This is all from like 2 months of memory, so it may not be the most exact account. Pleas forgive.
I was pretty excited about going to Glencoe, this was my first "official" exploration. I've been to sites before and even had some photos from my own explorations, but @ Glencoe I was meeting up w/another explorer, Person, and going to a place I hadn't been. I was prickly w/excitement @ what the morning held in store.
It was quite the morning, too, freaking freezing when I met person @ Panera. I kind of got lost driving around Clifton, Cincinnati isn't my neck of the woods and construction diverted me from the excellent directions Person supplied. However, I got there, and I immediately saw "the emo kid w/the camera." I had parked far away because there was "No Parking" signs everywhere near Panera, and since I am my wife's bitch and can't waste money, I chose to play it safe (LOL!).
I followed Person in my car over to Mt. Auburn. The abortion guy on the sidewalk outside Planned Parenthood was interesting. I could never understand the "Choose life, but first look at these mangled foetuses" approach to protesting, but whatever. Arriving @ Glencoe, I was surprised how normal it looked. I'd lived in a loft in Atlanta in a up and coming area, so it was pretty standard fare to see the dilapidation of the Glencoe place. We went in a some of the ground floor apartments and like Person had said, copper thieves had pretty much shredded the walls and floors to get whatever they could. I was a little surprised at how un-filthy it was in the apts. Sure, they were hammered, but it looked like it had been months, not years since they were inhabited. The bottom floors didn't prepare me for what we would see up top.

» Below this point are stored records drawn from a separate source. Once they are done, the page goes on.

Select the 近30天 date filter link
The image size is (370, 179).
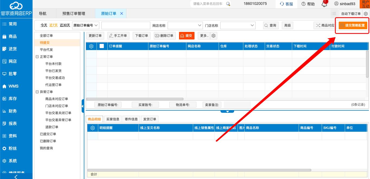coord(65,25)
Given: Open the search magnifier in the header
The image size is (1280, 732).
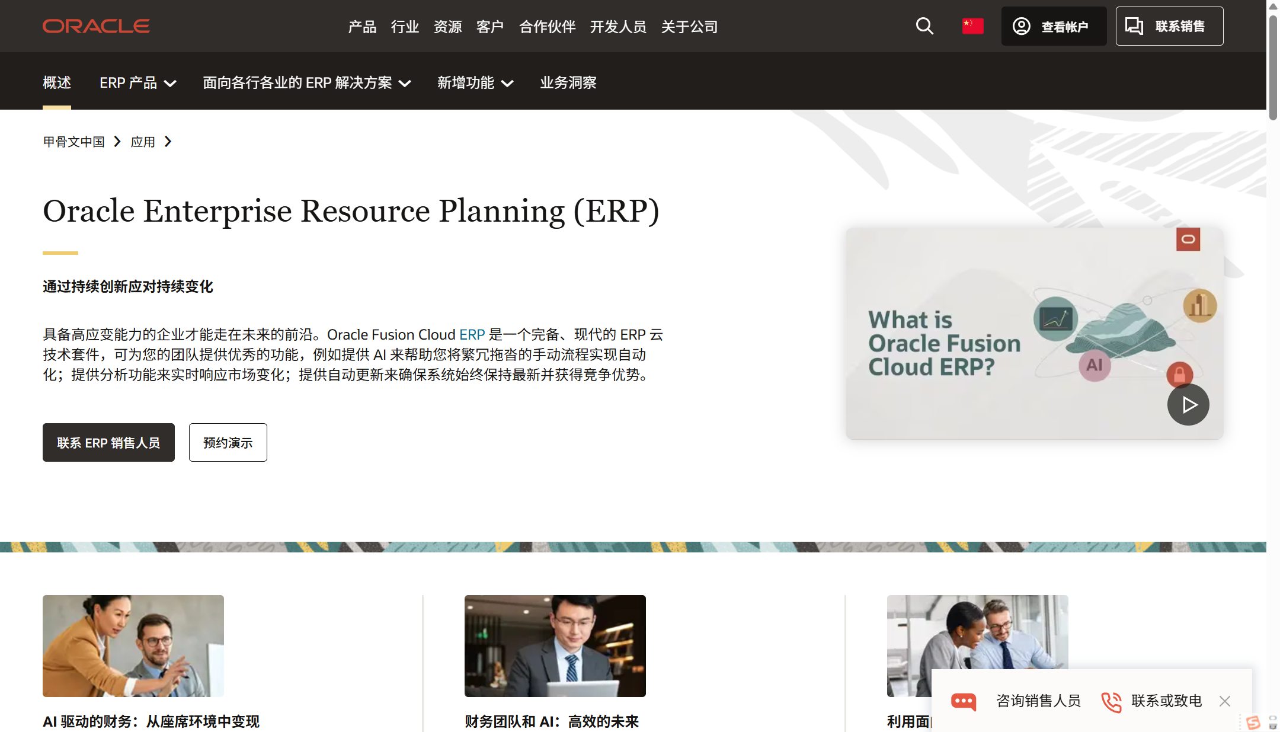Looking at the screenshot, I should 924,26.
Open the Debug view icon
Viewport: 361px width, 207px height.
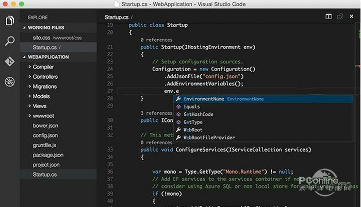(x=9, y=81)
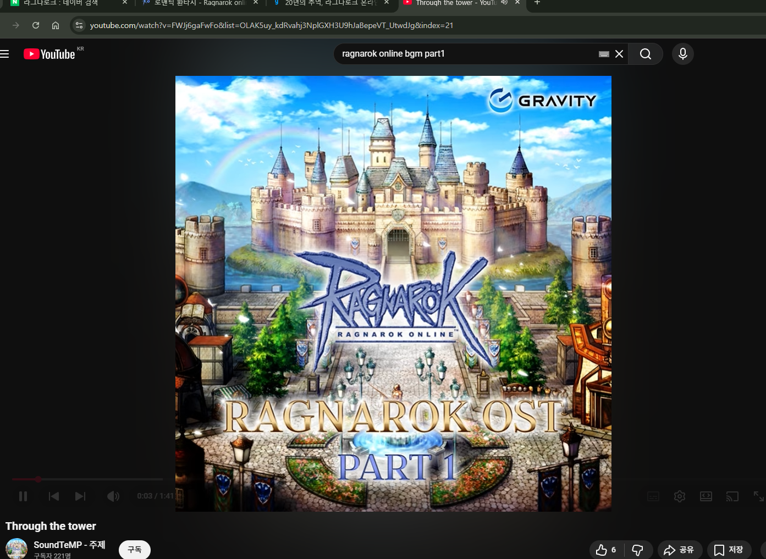Open the player settings gear
This screenshot has width=766, height=559.
point(680,496)
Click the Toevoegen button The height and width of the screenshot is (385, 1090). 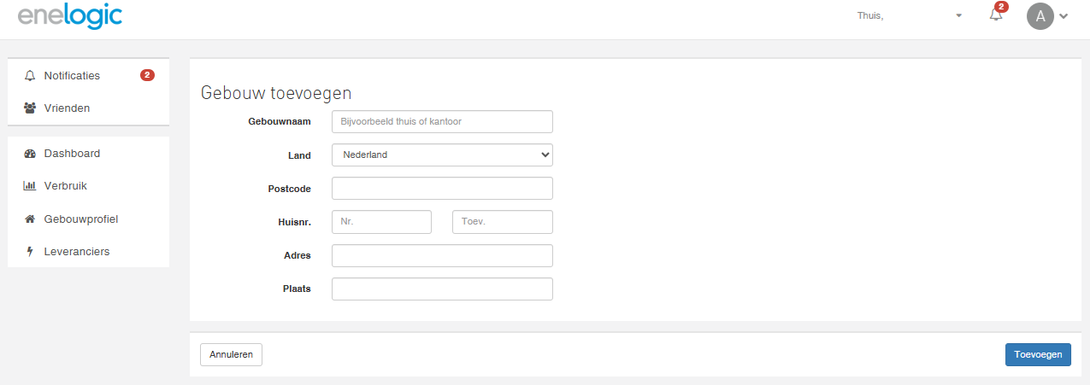click(x=1038, y=354)
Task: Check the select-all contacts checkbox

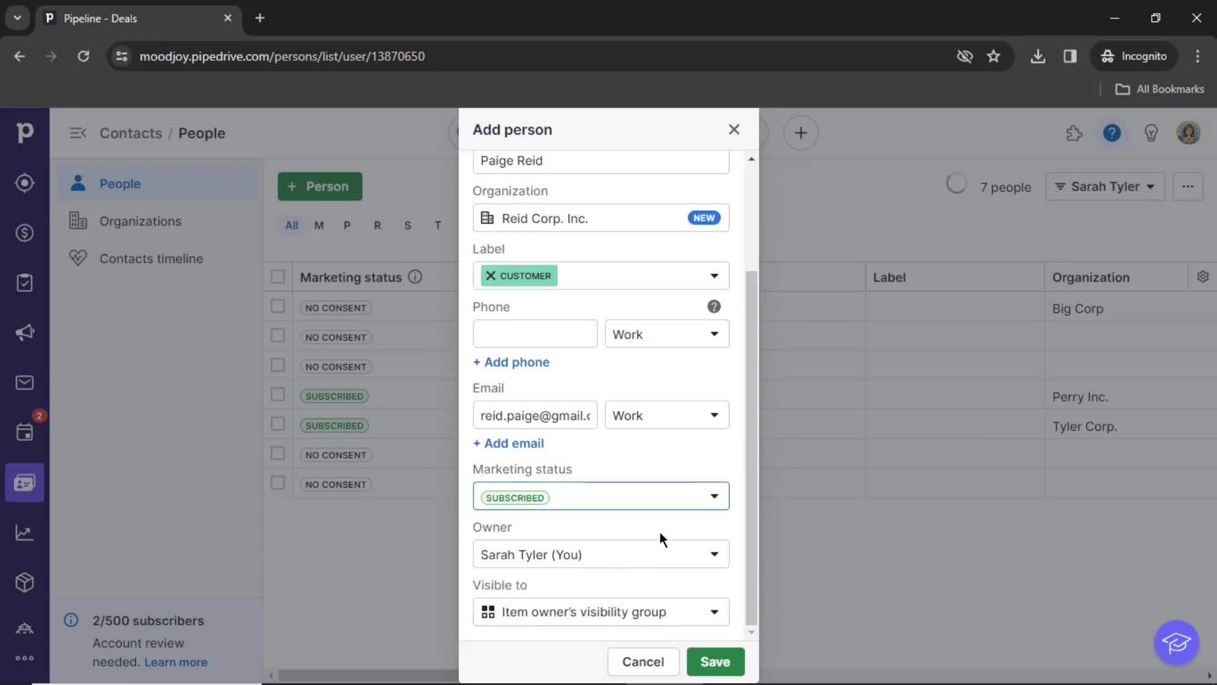Action: 278,276
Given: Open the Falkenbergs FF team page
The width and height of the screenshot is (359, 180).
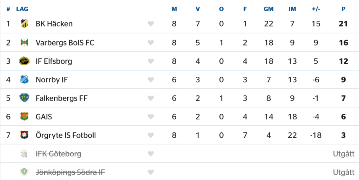Looking at the screenshot, I should [61, 98].

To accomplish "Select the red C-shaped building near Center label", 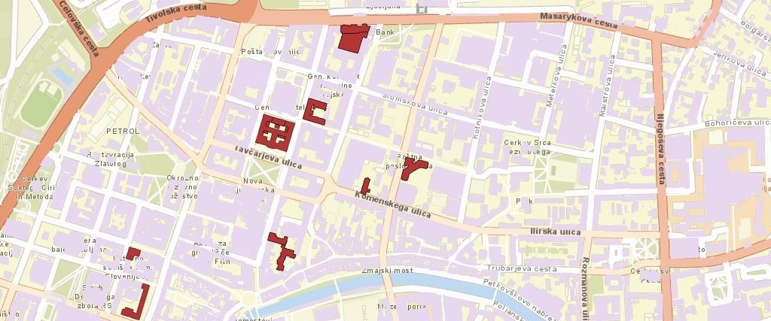I will tap(315, 111).
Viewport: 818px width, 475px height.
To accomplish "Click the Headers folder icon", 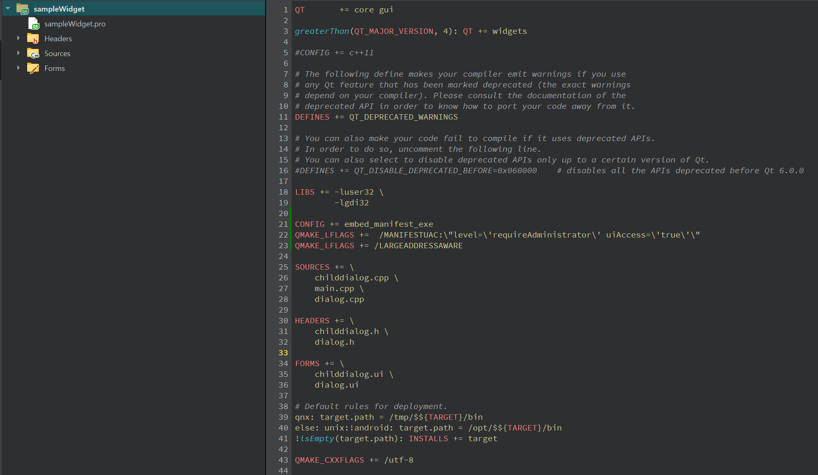I will point(33,39).
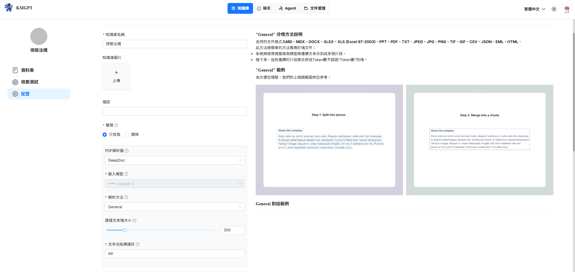Expand the 解析方法 General dropdown
Image resolution: width=575 pixels, height=272 pixels.
(174, 207)
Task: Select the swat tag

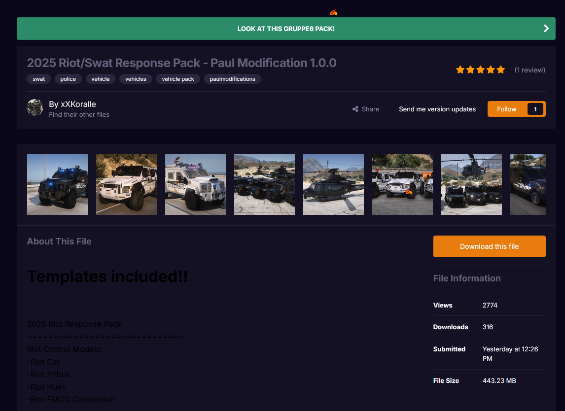Action: (x=38, y=79)
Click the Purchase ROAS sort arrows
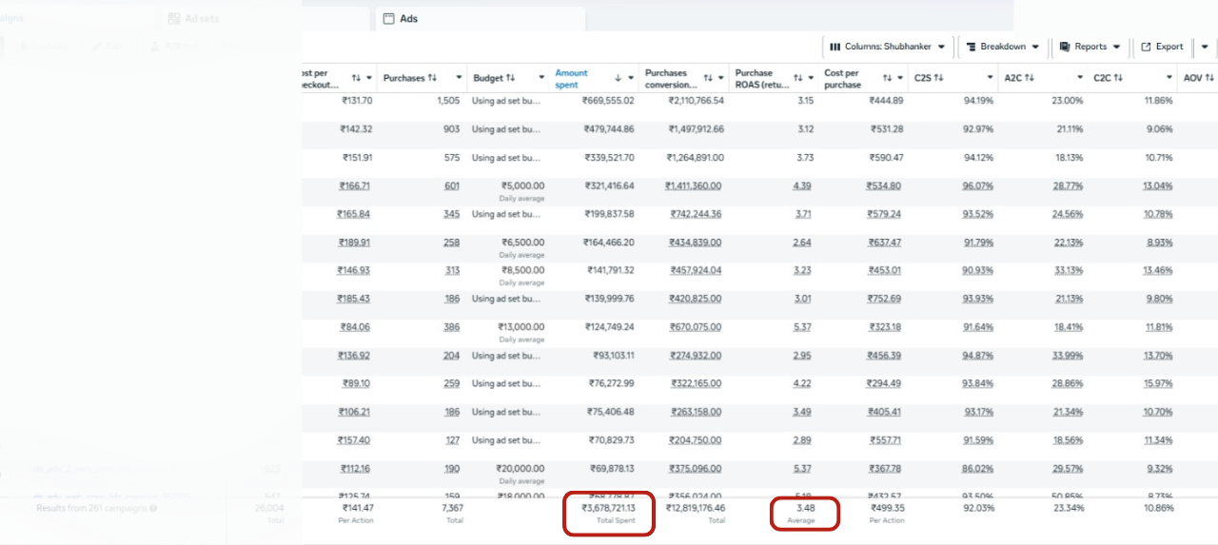Screen dimensions: 1218x545 pyautogui.click(x=796, y=78)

I don't know which of the Apts. it was, but we went in an up to a third floor place that had the walls removed and it was just stunning. I don't know how folks feel about gentrification, but I could totally see me having a fancy dinner party up there. Beautiful woodwork, high ceilings, not a bad view. I remember thinking that whoever owns the place will make a fortune on it pretty soon. We got some good photos in there (I think) then went outside to check out the "hotel."
Well, I had noticed a woman drive by twice while we meandered between buildings, and sure enough when we got out of the cool building a dude in a pick up was there and confronted us. He was totally cool though, we just said we were taking pictures and he goes "Just don't go in any of the buildings." Oops. We took him at his word after that and made our way to the hotel district. Earlier or on the way, we did see one homeless dude, but he paid us no mind and we ignored him, too. Perfect.
So, we get to the "hotel." Funny thing about it is it named "Glencoe." Just like that w/a period. I wondered aloud if it was some kind of statement or what not. Person had no answer. Since dude told us not to go in, we didn't. We took a few photos and peeked inside. The coolest part about the hotel district is the 60s/70s kind of concrete structures in the courtyard. It's like freaking Sesame street stuff. They are benches and some kind of storage units it looks like. I think they were the best part of the trip. Not because they were so stellar or anything, but because they were so mundane yet locked in a time period the the rest of the development didn't share. A kind of weird update gone awry that due to the "concrete" nature of it, was destined to be part of the development forever or until someone said it should be gone.
All in all, I recommend going to Glencoe. if you want a pretty easy, low-stress place to explore. Thanks to Person for hooking me up. The pictures in this location pretty much tell the tale. Word.